Schilter Oliver, Vaucher Alain, Schwaller Philippe, Laino Teodoro
IBM Research Europe Säumerstrasse 4 8803 Rüschlikon Switzerland
National Center for Competence in Research-Catalysis (NCCR-Catalysis) Switzerland.
Digit Discov. 2023 Apr 17;2(3):728-735. doi: 10.1039/d2dd00125j. eCollection 2023 Jun 12.
The need for more efficient catalytic processes is ever-growing, and so are the costs associated with experimentally searching chemical space to find new promising catalysts. Despite the consolidated use of density functional theory (DFT) and other atomistic models for virtually screening molecules based on their simulated performance, data-driven approaches are rising as indispensable tools for designing and improving catalytic processes. Here, we present a deep learning model capable of generating new catalyst-ligand candidates by self-learning meaningful structural features solely from their language representation and computed binding energies. We train a recurrent neural network-based Variational Autoencoder (VAE) to compress the molecular representation of the catalyst into a lower dimensional latent space, in which a feed-forward neural network predicts the corresponding binding energy to be used as the optimization function. The outcome of the optimization in the latent space is then reconstructed back into the original molecular representation. These trained models achieve state-of-the-art predictive performances in catalysts' binding energy prediction and catalysts' design, with a mean absolute error of 2.42 kcal mol and an ability to generate 84% valid and novel catalysts.

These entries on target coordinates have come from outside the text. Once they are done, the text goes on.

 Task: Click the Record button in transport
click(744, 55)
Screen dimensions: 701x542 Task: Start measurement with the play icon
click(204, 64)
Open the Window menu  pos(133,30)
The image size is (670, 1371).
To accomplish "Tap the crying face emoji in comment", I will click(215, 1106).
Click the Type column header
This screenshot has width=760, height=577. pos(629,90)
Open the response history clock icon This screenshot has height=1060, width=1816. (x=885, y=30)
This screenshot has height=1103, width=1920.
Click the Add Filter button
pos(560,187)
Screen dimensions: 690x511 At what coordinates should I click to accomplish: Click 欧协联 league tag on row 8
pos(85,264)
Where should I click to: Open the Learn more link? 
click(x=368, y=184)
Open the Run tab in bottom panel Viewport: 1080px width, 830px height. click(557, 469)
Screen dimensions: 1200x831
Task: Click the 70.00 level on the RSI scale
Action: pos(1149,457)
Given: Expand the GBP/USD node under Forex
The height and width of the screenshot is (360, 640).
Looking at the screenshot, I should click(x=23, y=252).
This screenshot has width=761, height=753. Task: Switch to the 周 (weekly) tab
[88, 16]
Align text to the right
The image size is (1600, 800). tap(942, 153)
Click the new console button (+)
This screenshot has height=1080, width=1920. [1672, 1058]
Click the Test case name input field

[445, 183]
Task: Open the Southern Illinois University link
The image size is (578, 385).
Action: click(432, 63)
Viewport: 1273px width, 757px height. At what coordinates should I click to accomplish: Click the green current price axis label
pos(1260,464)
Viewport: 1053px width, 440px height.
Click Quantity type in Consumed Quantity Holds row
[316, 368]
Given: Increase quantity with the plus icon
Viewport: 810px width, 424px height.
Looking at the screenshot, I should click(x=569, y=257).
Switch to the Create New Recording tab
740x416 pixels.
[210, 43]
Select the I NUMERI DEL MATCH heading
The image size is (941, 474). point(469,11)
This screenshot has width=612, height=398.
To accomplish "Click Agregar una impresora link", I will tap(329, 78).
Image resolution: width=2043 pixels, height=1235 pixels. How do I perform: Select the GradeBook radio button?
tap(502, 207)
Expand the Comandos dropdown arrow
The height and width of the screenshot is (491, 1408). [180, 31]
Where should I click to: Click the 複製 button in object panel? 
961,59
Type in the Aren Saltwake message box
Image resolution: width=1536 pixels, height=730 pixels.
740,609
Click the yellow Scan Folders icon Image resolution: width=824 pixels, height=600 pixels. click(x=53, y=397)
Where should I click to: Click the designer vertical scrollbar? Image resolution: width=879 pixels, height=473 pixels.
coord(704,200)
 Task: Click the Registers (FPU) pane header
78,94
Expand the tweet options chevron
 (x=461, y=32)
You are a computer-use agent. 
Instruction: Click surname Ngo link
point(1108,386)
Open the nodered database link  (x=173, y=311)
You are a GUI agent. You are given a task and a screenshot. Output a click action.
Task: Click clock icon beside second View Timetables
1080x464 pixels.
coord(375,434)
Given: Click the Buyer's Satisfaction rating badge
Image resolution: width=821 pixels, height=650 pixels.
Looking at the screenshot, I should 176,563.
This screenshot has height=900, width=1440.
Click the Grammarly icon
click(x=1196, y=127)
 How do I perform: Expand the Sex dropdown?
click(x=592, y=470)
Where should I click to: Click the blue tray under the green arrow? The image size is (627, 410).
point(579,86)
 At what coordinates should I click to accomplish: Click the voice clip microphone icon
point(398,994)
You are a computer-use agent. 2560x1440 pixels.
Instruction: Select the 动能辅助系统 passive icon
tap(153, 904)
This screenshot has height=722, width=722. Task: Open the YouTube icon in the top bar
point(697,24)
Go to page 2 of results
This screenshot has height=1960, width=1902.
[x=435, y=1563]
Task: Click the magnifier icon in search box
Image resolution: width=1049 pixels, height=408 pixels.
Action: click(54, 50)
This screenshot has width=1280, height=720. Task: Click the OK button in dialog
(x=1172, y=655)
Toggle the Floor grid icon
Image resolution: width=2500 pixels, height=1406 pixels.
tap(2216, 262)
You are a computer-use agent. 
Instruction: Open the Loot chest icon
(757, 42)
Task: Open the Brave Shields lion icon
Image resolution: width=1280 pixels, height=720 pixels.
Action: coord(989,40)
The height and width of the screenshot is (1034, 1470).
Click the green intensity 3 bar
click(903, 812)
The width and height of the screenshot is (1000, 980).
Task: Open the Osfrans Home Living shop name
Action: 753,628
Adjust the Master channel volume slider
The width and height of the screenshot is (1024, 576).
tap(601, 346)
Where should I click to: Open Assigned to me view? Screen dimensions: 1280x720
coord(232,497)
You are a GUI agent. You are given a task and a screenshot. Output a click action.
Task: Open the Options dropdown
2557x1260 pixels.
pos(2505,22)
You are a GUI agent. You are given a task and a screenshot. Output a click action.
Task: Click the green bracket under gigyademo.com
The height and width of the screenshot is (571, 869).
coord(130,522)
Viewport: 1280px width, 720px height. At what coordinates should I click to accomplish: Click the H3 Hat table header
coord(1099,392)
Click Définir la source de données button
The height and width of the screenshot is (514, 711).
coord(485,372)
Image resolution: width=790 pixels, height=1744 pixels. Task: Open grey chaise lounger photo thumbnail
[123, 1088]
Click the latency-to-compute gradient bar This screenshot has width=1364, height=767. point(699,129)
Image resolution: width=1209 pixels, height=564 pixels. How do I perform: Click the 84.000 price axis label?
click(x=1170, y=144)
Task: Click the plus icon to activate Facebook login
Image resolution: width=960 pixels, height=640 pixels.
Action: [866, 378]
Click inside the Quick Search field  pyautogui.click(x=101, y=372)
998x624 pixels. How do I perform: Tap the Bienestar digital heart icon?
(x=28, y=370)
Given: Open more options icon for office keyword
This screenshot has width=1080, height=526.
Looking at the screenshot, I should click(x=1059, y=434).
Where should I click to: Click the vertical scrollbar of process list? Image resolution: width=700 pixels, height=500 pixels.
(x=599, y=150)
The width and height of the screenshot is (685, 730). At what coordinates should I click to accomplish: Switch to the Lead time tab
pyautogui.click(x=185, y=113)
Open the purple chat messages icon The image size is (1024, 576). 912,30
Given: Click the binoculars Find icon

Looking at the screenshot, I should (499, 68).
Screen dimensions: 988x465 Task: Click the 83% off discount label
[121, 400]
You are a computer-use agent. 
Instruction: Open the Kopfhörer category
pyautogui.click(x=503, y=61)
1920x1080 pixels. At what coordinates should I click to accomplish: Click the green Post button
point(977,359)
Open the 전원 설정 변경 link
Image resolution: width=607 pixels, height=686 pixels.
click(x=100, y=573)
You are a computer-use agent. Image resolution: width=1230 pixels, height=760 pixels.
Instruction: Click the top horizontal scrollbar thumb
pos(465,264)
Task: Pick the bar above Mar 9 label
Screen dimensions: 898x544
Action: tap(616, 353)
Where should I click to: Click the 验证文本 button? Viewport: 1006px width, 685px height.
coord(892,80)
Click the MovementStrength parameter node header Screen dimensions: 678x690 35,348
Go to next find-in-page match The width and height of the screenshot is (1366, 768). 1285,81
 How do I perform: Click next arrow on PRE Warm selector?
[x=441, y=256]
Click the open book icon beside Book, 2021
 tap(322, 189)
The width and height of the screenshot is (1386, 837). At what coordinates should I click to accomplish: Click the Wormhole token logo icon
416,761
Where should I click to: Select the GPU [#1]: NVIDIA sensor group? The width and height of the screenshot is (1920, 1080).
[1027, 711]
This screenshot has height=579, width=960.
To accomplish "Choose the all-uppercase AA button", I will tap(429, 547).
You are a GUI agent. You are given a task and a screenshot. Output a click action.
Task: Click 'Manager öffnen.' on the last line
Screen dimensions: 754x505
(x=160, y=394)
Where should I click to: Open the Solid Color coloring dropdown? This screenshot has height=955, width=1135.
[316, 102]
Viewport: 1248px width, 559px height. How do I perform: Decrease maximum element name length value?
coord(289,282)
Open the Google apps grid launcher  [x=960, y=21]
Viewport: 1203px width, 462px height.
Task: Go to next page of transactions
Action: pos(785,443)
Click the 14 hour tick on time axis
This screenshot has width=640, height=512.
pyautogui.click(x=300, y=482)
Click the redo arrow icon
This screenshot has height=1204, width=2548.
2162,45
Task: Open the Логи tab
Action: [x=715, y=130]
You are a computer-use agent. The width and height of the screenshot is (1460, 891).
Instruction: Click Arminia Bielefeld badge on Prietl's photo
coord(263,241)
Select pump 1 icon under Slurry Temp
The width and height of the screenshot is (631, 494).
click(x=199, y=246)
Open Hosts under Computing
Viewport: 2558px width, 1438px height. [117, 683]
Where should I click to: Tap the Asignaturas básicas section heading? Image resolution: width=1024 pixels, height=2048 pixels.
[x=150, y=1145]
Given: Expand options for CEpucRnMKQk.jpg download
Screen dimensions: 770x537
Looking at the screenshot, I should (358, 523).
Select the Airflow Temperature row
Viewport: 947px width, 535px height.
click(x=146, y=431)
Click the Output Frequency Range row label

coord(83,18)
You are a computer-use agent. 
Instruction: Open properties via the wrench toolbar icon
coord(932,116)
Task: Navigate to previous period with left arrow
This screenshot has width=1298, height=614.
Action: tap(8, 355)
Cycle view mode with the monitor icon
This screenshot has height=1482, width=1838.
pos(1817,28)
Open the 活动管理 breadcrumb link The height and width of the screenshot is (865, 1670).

对更高效催化过程的需求不断增长,通过实验探索化学空间以寻找新的有前景催化剂的相关成本亦是如此。尽管密度泛函理论(DFT)和其他原子模型已被广泛用于基于模拟性能对分子进行虚拟筛选,但数据驱动方法正作为设计和改进催化过程的不可或缺工具而兴起。在此,我们展示了一种深度学习模型,它能够仅通过从语言表示和计算出的结合能中自学习有意义的结构特征来生成新的催化剂-配体候选物。我们训练了一个基于循环神经网络的变分自编码器(VAE),将催化剂的分子表示压缩到一个低维潜在空间,其中前馈神经网络预测相应的结合能以用作优化函数。然后将潜在空间中优化的结果重建回原始分子表示。这些经过训练的模型在催化剂结合能预测和催化剂设计方面实现了领先的预测性能,平均绝对误差为2.42千卡/摩尔,并且能够生成84%有效的新型催化剂。